October is a month that you one often thinks about in retrospect. The World Series, college and pro football, and Halloween occupy the last week of October, throwing the rest of the month into obscurity; unfairly we think. With the loom of Thanksgiving and the push of the Christmas Holiday shopping season earlier each year, we sometimes forget to chill out while the weather chills out and just listen to the crackling of leaves, the sharpness of our breathes, and the glory of autumnal change. We would like to write this blog post as a retrospective on an October event schedule we are proud of here at the Charleston Music Hall.

Raw data →
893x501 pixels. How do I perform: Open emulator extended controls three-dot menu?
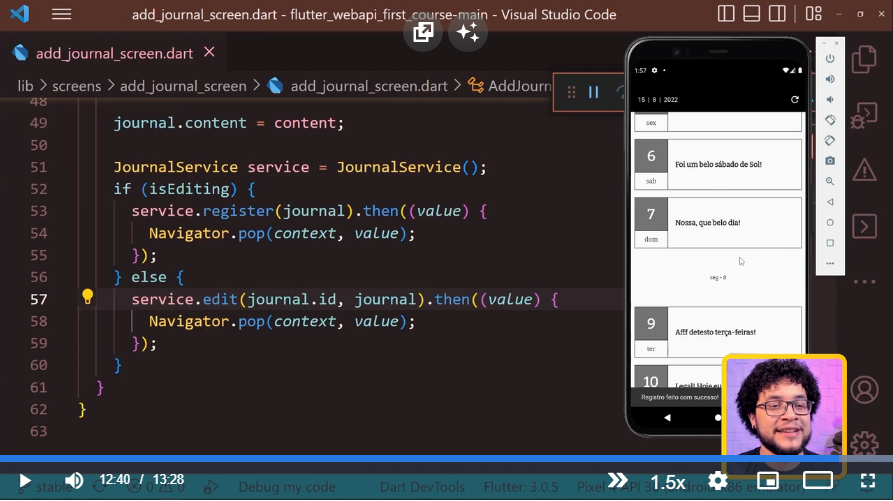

Directive →
Reproduce word for word the part of the October blog passage above, starting at "October is a" and ending at "Charleston Music Hall.".

Solution →
October is a month that you one often thinks about in retrospect. The World Series, college and pro football, and Halloween occupy the last week of October, throwing the rest of the month into obscurity; unfairly we think. With the loom of Thanksgiving and the push of the Christmas Holiday shopping season earlier each year, we sometimes forget to chill out while the weather chills out and just listen to the crackling of leaves, the sharpness of our breathes, and the glory of autumnal change. We would like to write this blog post as a retrospective on an October event schedule we are proud of here at the Charleston Music Hall.